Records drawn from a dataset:
┌────────

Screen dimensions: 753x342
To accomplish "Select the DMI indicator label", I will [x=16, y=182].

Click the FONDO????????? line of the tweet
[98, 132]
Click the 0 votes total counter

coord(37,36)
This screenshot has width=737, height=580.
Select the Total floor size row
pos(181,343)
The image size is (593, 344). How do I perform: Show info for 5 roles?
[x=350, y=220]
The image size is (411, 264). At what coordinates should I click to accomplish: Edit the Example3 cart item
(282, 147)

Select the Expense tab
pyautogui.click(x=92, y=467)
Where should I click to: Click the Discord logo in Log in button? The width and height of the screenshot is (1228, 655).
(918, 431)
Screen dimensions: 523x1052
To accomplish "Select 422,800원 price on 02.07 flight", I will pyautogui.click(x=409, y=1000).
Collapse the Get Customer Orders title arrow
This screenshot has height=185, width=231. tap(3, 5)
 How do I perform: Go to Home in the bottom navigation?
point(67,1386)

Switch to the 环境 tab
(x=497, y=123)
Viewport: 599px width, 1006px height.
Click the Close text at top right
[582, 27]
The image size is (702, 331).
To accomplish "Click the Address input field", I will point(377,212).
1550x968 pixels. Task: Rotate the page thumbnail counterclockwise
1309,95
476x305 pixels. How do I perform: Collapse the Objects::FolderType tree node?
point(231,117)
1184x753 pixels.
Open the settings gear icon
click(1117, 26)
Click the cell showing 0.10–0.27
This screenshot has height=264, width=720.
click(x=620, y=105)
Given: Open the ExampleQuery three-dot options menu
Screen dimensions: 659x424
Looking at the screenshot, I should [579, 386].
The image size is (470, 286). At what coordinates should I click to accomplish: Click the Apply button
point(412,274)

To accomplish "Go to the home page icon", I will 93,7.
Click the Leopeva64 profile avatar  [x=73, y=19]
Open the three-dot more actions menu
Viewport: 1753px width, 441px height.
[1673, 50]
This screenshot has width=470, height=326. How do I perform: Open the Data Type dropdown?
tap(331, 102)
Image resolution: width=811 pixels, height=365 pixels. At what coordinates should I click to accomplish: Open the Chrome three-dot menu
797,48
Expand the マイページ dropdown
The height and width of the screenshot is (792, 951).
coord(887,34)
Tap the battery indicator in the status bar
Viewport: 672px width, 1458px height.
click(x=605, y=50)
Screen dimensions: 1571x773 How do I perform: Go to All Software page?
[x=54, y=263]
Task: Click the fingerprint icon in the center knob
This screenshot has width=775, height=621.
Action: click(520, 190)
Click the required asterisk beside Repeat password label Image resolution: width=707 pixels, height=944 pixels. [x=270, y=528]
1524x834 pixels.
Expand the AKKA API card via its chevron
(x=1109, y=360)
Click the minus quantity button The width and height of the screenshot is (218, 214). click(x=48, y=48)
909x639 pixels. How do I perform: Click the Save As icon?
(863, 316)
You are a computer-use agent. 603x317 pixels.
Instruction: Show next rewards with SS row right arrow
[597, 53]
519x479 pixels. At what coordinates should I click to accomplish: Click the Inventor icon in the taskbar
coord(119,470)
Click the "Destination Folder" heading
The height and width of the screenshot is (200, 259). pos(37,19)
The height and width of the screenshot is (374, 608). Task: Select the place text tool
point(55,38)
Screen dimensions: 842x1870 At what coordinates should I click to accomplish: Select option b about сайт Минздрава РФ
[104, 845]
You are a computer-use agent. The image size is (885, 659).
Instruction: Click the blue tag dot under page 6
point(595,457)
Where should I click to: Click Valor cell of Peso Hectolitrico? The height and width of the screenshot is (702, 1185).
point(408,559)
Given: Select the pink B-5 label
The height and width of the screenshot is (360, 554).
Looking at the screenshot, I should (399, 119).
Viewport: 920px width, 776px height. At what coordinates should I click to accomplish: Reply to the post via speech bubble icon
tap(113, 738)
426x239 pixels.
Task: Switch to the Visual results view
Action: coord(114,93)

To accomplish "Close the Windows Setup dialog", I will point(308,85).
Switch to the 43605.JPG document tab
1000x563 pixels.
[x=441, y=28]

└────────

Exercise brief: Go through the entries above and reproduce each one exactly.

Answer box:
Screen dimensions: 753x342
To accomplish "Select the DMI indicator label", I will [x=16, y=182].

Click the FONDO????????? line of the tweet
[98, 132]
Click the 0 votes total counter

coord(37,36)
This screenshot has width=737, height=580.
Select the Total floor size row
pos(181,343)
The image size is (593, 344). How do I perform: Show info for 5 roles?
[x=350, y=220]
The image size is (411, 264). At what coordinates should I click to accomplish: Edit the Example3 cart item
(282, 147)

Select the Expense tab
pyautogui.click(x=92, y=467)
Where should I click to: Click the Discord logo in Log in button? The width and height of the screenshot is (1228, 655).
(918, 431)
Screen dimensions: 523x1052
To accomplish "Select 422,800원 price on 02.07 flight", I will pyautogui.click(x=409, y=1000).
Collapse the Get Customer Orders title arrow
This screenshot has height=185, width=231. tap(3, 5)
 How do I perform: Go to Home in the bottom navigation?
point(67,1386)

Switch to the 环境 tab
(x=497, y=123)
Viewport: 599px width, 1006px height.
Click the Close text at top right
[582, 27]
The image size is (702, 331).
To accomplish "Click the Address input field", I will point(377,212).
1550x968 pixels. Task: Rotate the page thumbnail counterclockwise
1309,95
476x305 pixels. How do I perform: Collapse the Objects::FolderType tree node?
point(231,117)
1184x753 pixels.
Open the settings gear icon
click(1117, 26)
Click the cell showing 0.10–0.27
This screenshot has height=264, width=720.
click(x=620, y=105)
Given: Open the ExampleQuery three-dot options menu
Screen dimensions: 659x424
Looking at the screenshot, I should [579, 386].
The image size is (470, 286). At what coordinates should I click to accomplish: Click the Apply button
point(412,274)

To accomplish "Go to the home page icon", I will 93,7.
Click the Leopeva64 profile avatar  [x=73, y=19]
Open the three-dot more actions menu
Viewport: 1753px width, 441px height.
[1673, 50]
This screenshot has width=470, height=326. How do I perform: Open the Data Type dropdown?
tap(331, 102)
Image resolution: width=811 pixels, height=365 pixels. At what coordinates should I click to accomplish: Open the Chrome three-dot menu
797,48
Expand the マイページ dropdown
The height and width of the screenshot is (792, 951).
coord(887,34)
Tap the battery indicator in the status bar
Viewport: 672px width, 1458px height.
click(x=605, y=50)
Screen dimensions: 1571x773 How do I perform: Go to All Software page?
[x=54, y=263]
Task: Click the fingerprint icon in the center knob
This screenshot has width=775, height=621.
Action: click(520, 190)
Click the required asterisk beside Repeat password label Image resolution: width=707 pixels, height=944 pixels. [x=270, y=528]
1524x834 pixels.
Expand the AKKA API card via its chevron
(x=1109, y=360)
Click the minus quantity button The width and height of the screenshot is (218, 214). click(x=48, y=48)
909x639 pixels. How do I perform: Click the Save As icon?
(863, 316)
You are a computer-use agent. 603x317 pixels.
Instruction: Show next rewards with SS row right arrow
[597, 53]
519x479 pixels. At what coordinates should I click to accomplish: Click the Inventor icon in the taskbar
coord(119,470)
Click the "Destination Folder" heading
The height and width of the screenshot is (200, 259). pos(37,19)
The height and width of the screenshot is (374, 608). Task: Select the place text tool
point(55,38)
Screen dimensions: 842x1870 At what coordinates should I click to accomplish: Select option b about сайт Минздрава РФ
[104, 845]
You are a computer-use agent. The image size is (885, 659).
Instruction: Click the blue tag dot under page 6
point(595,457)
Where should I click to: Click Valor cell of Peso Hectolitrico? The height and width of the screenshot is (702, 1185).
point(408,559)
Given: Select the pink B-5 label
The height and width of the screenshot is (360, 554).
Looking at the screenshot, I should (399, 119).
Viewport: 920px width, 776px height. At what coordinates should I click to accomplish: Reply to the post via speech bubble icon
tap(113, 738)
426x239 pixels.
Task: Switch to the Visual results view
Action: coord(114,93)

To accomplish "Close the Windows Setup dialog", I will point(308,85).
Switch to the 43605.JPG document tab
1000x563 pixels.
[x=441, y=28]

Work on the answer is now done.